A wave of online fury swiftly resulted. The Catholic Diocese of Covington condemned the students. The school promised an investigation and possible expulsion, Internet vigilantes — like former Vanity Fair contributor Kurt Eichenwald — said the kids involved should all be denied work “in perpetuity.” He also shared close ups of every student’s face to his Twitter account so they could be identified.
“They were brought up to believe I’m less than human,” Phillips told Joy Reid on Sunday.
The story, however, began to change after more video of the incident surfaced, from different angles. The footage showed that in fact Phillips and his group had first initiated the encounter with the Covington students and that the students had earlier been subjected to harassment from a different organization.
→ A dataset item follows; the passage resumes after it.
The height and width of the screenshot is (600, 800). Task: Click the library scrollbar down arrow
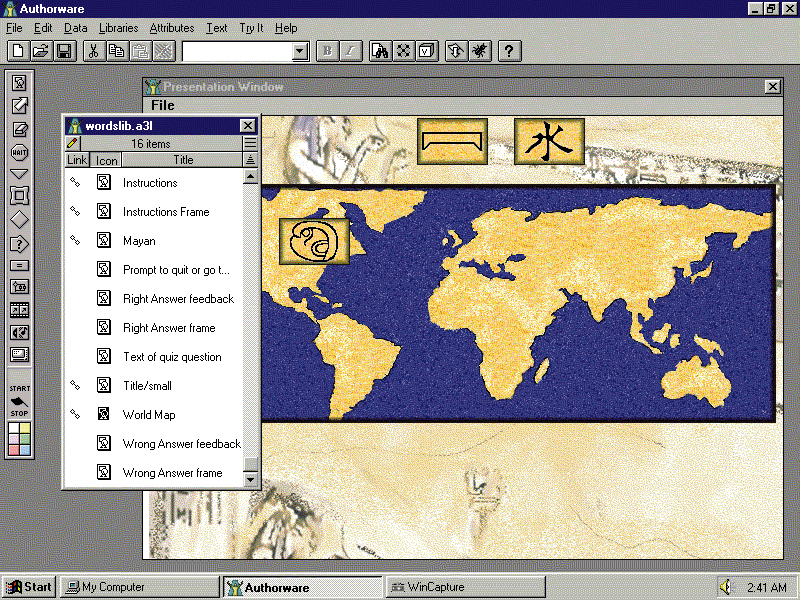coord(250,480)
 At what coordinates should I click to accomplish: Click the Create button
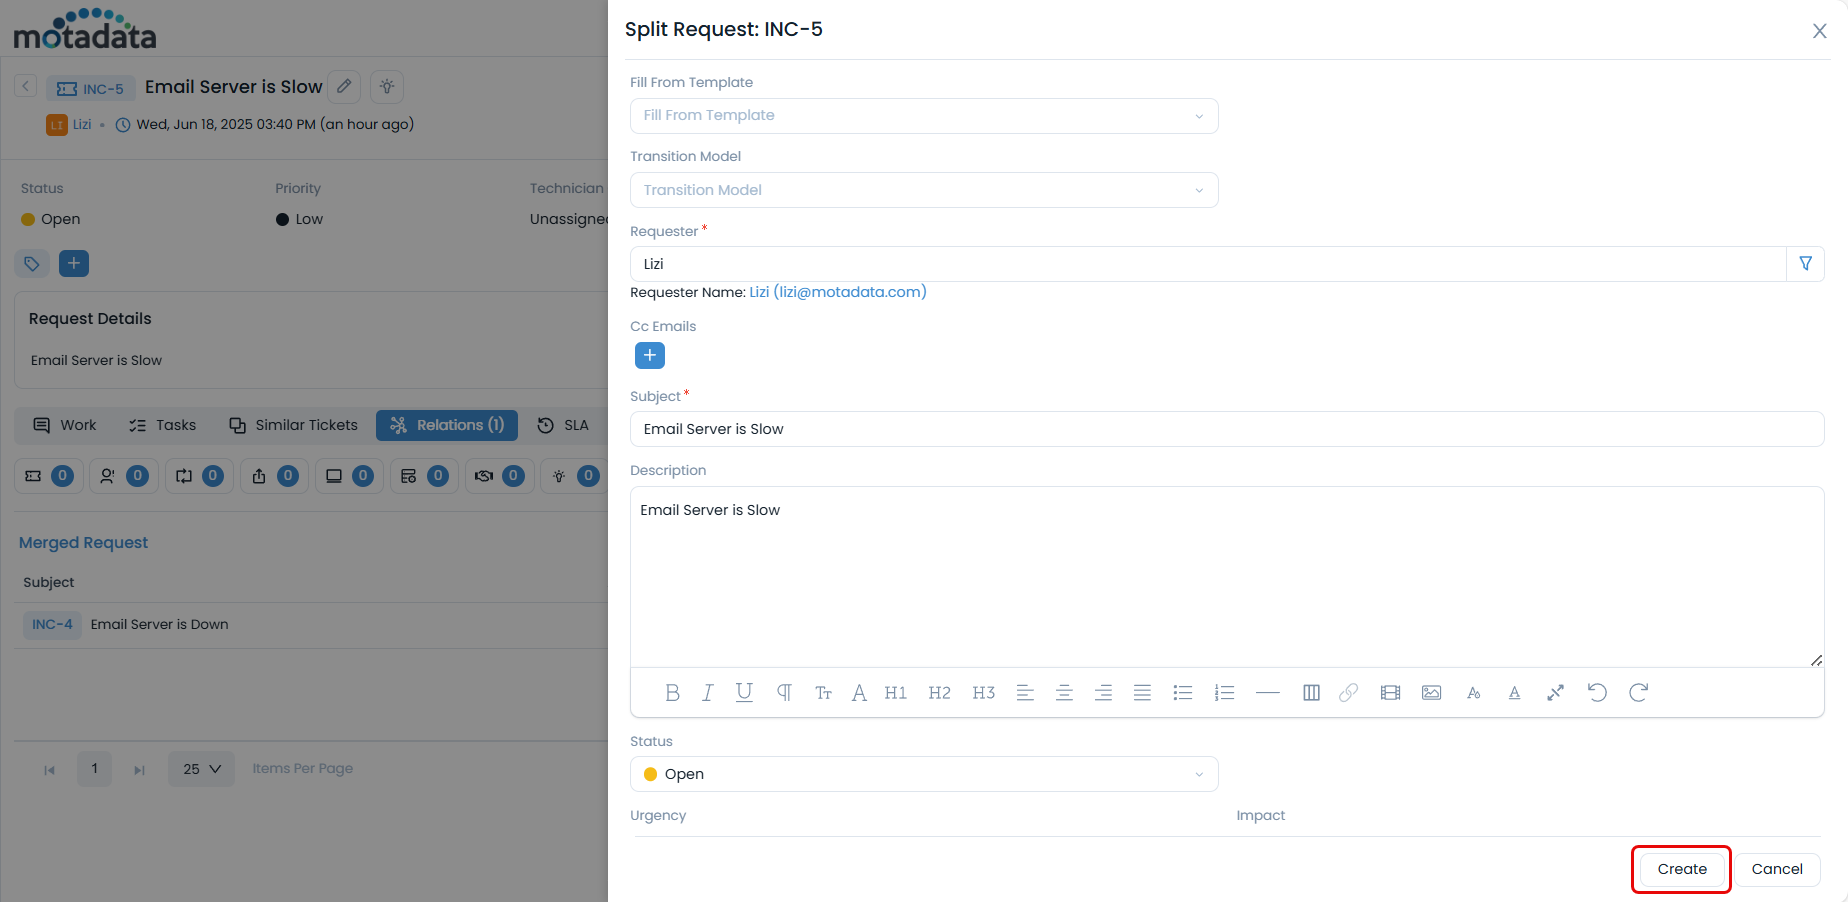(1681, 869)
“At no time did I hear any student chanting anything other than the school spirit chants,” student Nick Sandmann said in a statement defending himself. “I did not witness or hear any students chant ‘build that wall’ or anything hateful or racist at any time. Assertions to the contrary are simply false.”
“Far from engaging in racially motivated harassment, the group of mostly white, MAGA-hat-wearing male teenagers remained relatively calm and restrained despite being subjected to incessant racist, homophobic, and bigoted verbal abuse by members of the bizarre religious sect Black Hebrew Israelites, who were lurking nearby,” wrote Robby Soave in a widely shared article for Reason Magazine.
“Phillips put himself between the teens and the black nationalists, chanting and drumming as he marched straight into the middle of the group of young people. What followed was several minutes of confusion: The teens couldn’t quite decide whether Phillips was on their side or not, but tentatively joined in his chanting. It’s not at all clear this was intended as an act of mockery rather than solidarity.”